Faludi on Fight Club

Eric Beck rayrena at accesshub.net
Thu Oct 21 19:39:34 PDT 1999


Hello all,

I saw this awful movie today, and I must disagree with you, Peter--I think it *is* fascistic. To the extreme. Probably this can be attributed more to utterly incompetent filmmaking than to any real affinity for brown shirts, but it still makes a rather frightening statement--and not in the way it intends to.

This Fincher guy, the director, seems to come from the Oliver Stone school of filmmaking: if I yell loud enough and make everything as intense as possible then I must be making an important statement, right? In the process of course he drains all life and humanity from his characters, reducing them all to a caricature in his cynical game. This is a guy who thinks "art" means showing dankly lit peeling wallpaper from an obtuse camera angle.

Fight Club aspires to satire. The opening sequences focus on the workplace and support groups, both with the usual cliches (asshole boss, touchy-feely new-agey lingo), before Fincher turns his myopic eye toward consumer culture. Here's where things start to get fuzzy. At this point in history we could really use a film that explores the banality and destructiveness of our consumer-product-based present, but it would take someone with more than an interest in merely cataloguing all the right brands and looks and styles; it would require someone who actually wanted to show the effects of this commodification of life(style) on people, how it disturbs their humanity and social relations. Fincher doesn't have any interest in that.

Okay, maybe he does. When we meet the Brad Pitt character he lets us in on the secret of what is causing the crisis of manhood: it's sissification. This generation--Ed Norton's character is 30--of menschen was raised by sissies to be sissies, and the consumer culture is just an extension of this: how effete, Pitt is saying, is it to let yourself be defined by furniture and nonfat yogurt? You'd think this would be the perfect place for the satire to heighten, but instead it drops from sight. It's here we discover the true sympathies of the film; you can almost see Fincher nodding along with Pitt's bile.

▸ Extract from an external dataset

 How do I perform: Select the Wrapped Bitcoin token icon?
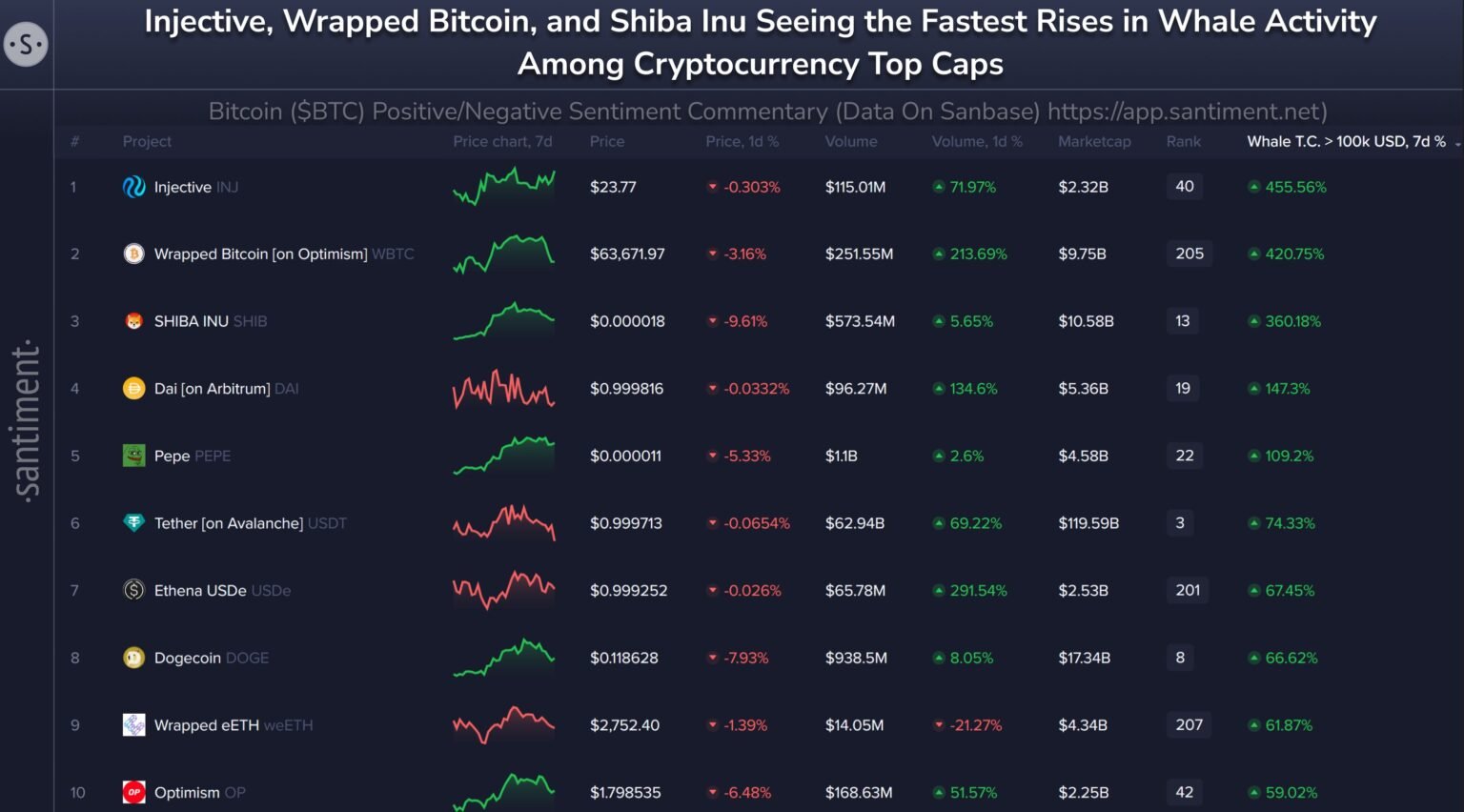coord(133,254)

Pitt's character, it must be said, is tres kool: he's, like, totally independent of the business world and doesn't have any material possessions; he rails against the system and wants to lead a coup d'etat; he looks so spectacular when he smokes, and boy is he an animal in the sack. In sum, he's everything Norton is not, including a fascist. And this isn't being used just as an empty, automatic epithet; I can't describe exactly how without giving away the movie, but it's true that he is literally a fascist.

And yet we still love him. Oh sure, Norton, after emulating him, realizes he's evil, and fights and eventually succeeds in banishing Pitt. But Norton doesn't earn it; it's just a gift bestowed upon him by the filmmaker. This, of course, is the formula Hollywood demands: you can make a movie that glorifies fascism, as long as it doesn't win out in the end. The other formula it adheres to is that the force that wins in the end has to be a lone man, an individual absorbing our sins and destroying evil, so we can just watch in admiration while chewing our Junior Mints. It's because of adherence to cliche--there are two others: one of them quirky plot twists that Hollywood loves so much (because it has no other ideas), the other the action movie's witty last line--that fascism really wins in the end: with the chiseled mug and hot bod of Brad Pitt, it's infinitely more sexy than consumerism or socialism (which is never an option anyway), and because Norton doesn't deserve his redemption, when he gets it, it's hollow, cheap, and empty. Just like this film-watching experience.

Last week I saw American Beauty, which is similarly themed to Fight Club: frustration with the malaise of modern life. I tend to doubt these filmmakers reflect accurately the greater culture; but if they do, things are really seething underneath. Either way, these films make me somewhat frightened of the mindset of our elite cultural producers.